7. Now things start getting a little freaky as the author betrays his ambition to write science-fiction over smut. In his seventh adventure, Raunch has contact with the alien overlords who are guiding his trip through the universe. Then they turn him into a tree so that he might experience the vegetable perspective on life, sex, and death.
8. Here the acid fully kicks in. The alien overlords transform Raunch into a black hole, or he assumes the consciousness of a black hole, or something like that. In addition to being mind-blowingly cosmic, it also allows Raunch and the aliens to make a cheap joke about the female of the species as akin to a black hole absorbing all the energy of the universe. And then, according to a process that was simply impossible to follow, Raunch somehow becomes both a black hole and a regular guy sitting in some futuristic waiting room where people are learning to operate a psychic sex simulator device. This part might be a reference to the "white room" sequence in 2001, but again, I wasn't willing to do the amount of orange sunshine necessary to make sense of it all.
9. As astrophysics predicts, Raunch then transforms from a black hole to the singularity--breaking the speed of light and traveling back in time to a primordial planet where the richest "dirty old men" in the universe go to procure the ultimate sex dolls, perfectly adapted sex nymphs apparently grown like flowers out of the soil.

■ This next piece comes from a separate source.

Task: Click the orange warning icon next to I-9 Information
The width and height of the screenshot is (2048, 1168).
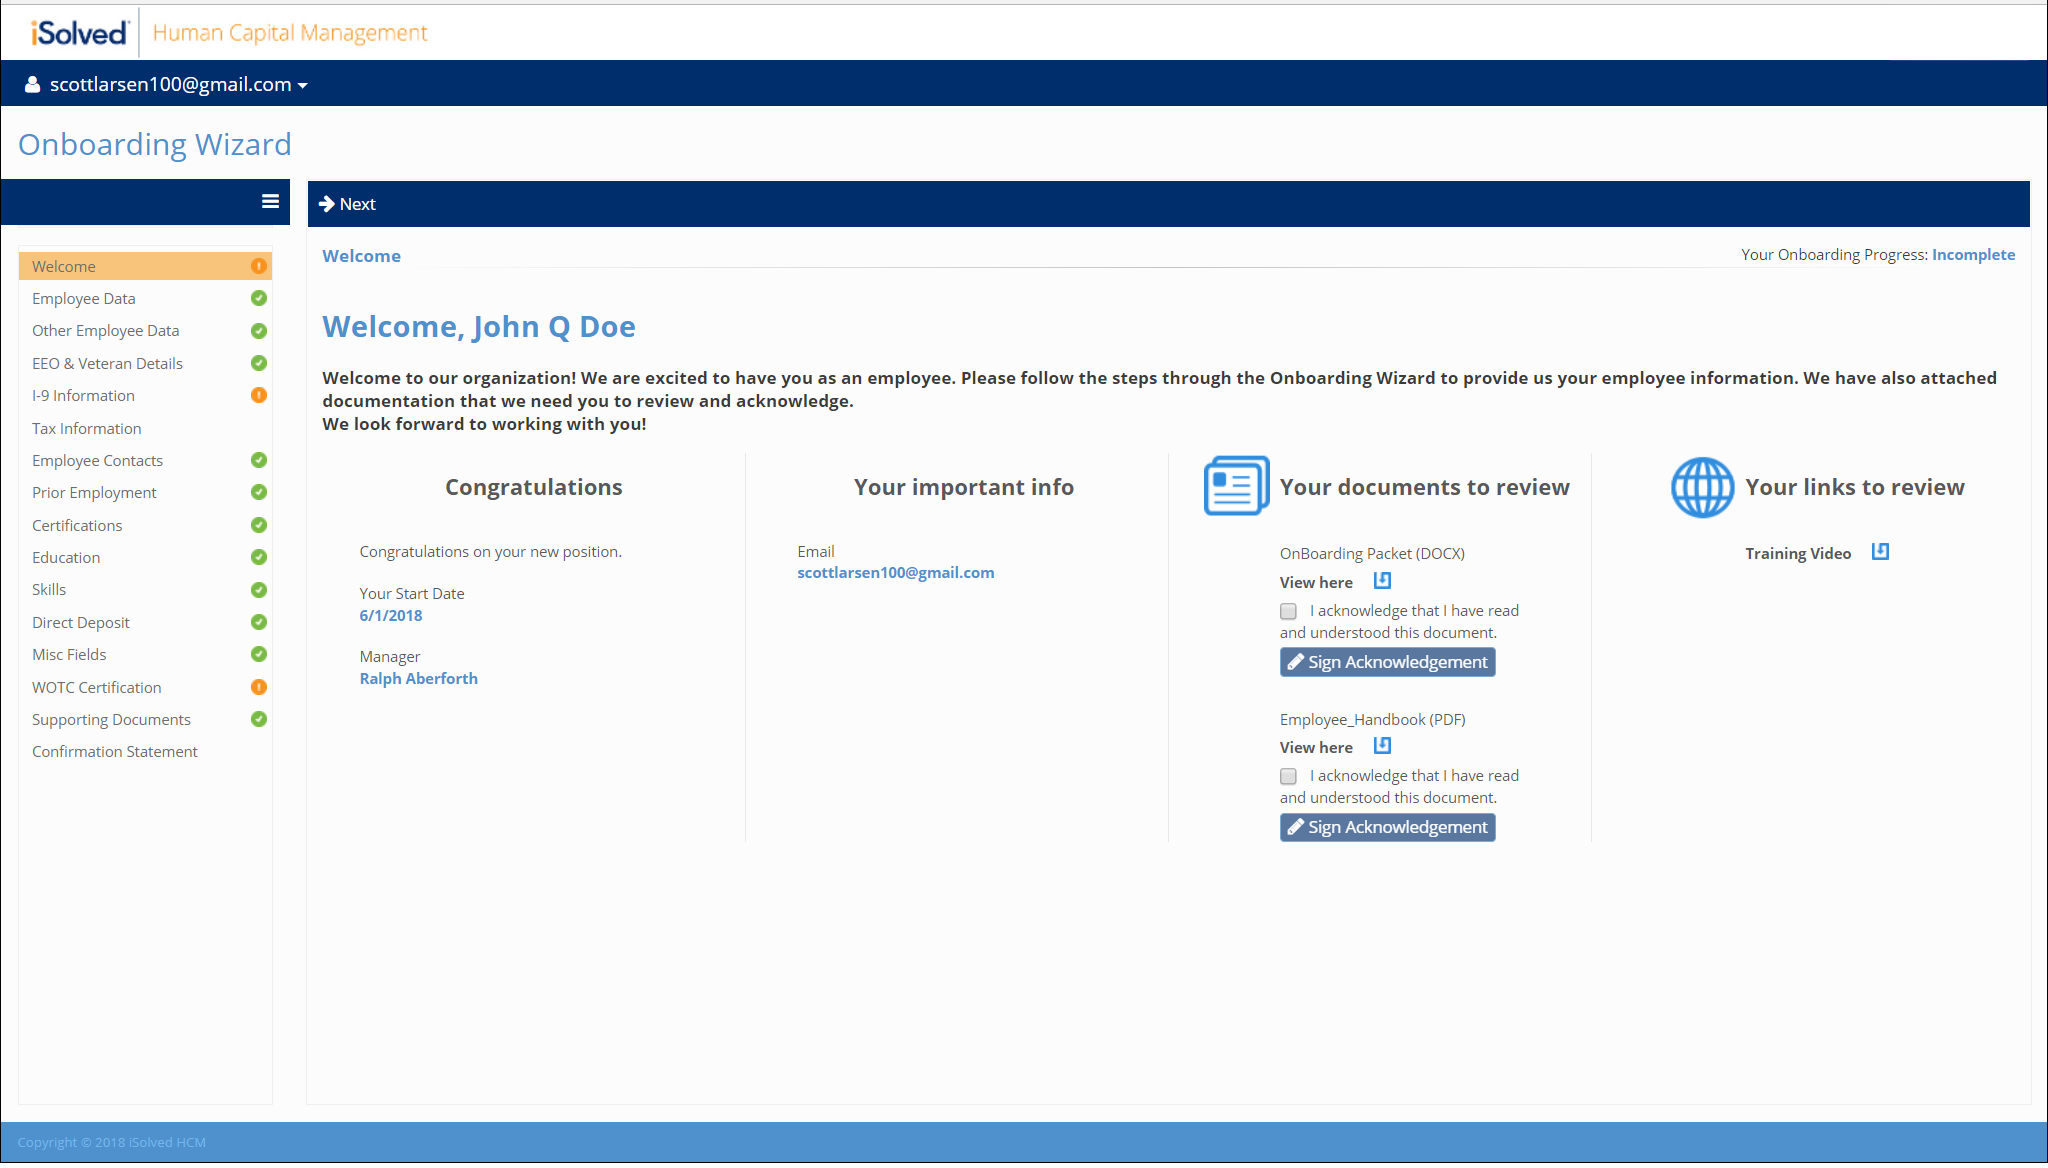Action: 259,395
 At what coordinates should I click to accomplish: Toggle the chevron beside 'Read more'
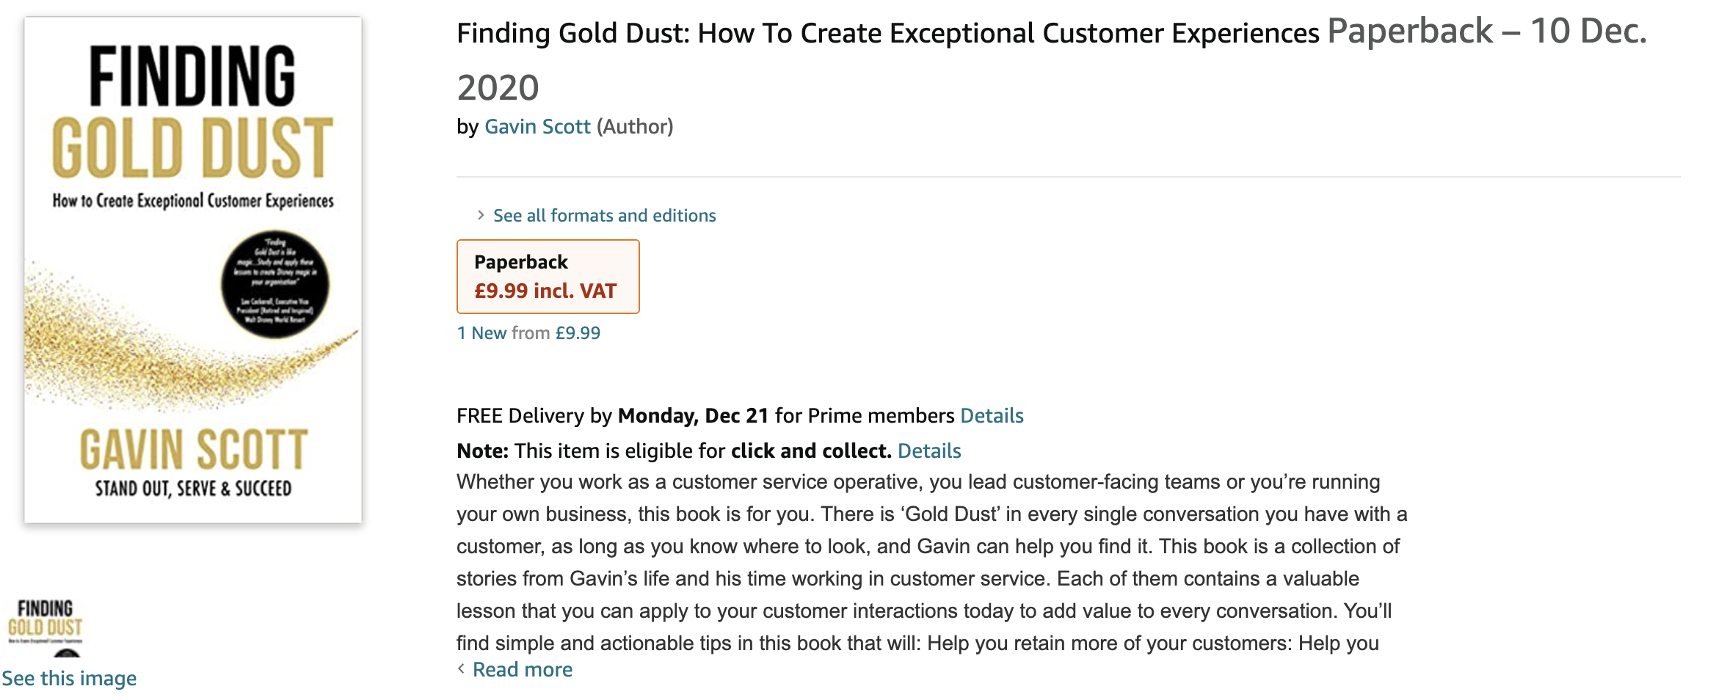click(461, 669)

10. Raunch then finds himself alone in a void (or still as a black hole, I'm not sure). He perceives himself returning to a giant cosmic womb which is in the process of collapsing (or he is collapsing into the void, I'm not sure). It is the end of the universe! Actually, this part is worth quoting, just because it is so insanely inspired:
A cunt of unimaginable construction, out of the very core of the universe itself, suspended in the holocaust of compression that was Raunch. Perhaps it was a figment of his twisted atoms, but Raunch moved closer and closer, tightening up at every moment, toward the end of that tunnel, the final tunnel, he thought, with what energy he could muster for the task, the final tunnel from which we all came and which we all seek.The womb.The monobloc.The ending.And Raunch exploded, in a fractional moment hearing the scream of ecstasy and agony about himastheuniverseended.
11. But not really, for Raunch wakes up back in 1969 where he discovers that his wife, Velma, has made a similar trip through space and time (either in another dimension or later in the queue, it's unclear). Having received an education in the cosmic implications of sexuality, they retire to the marital bed, where we are left to imagine things have been somewhat spiced up.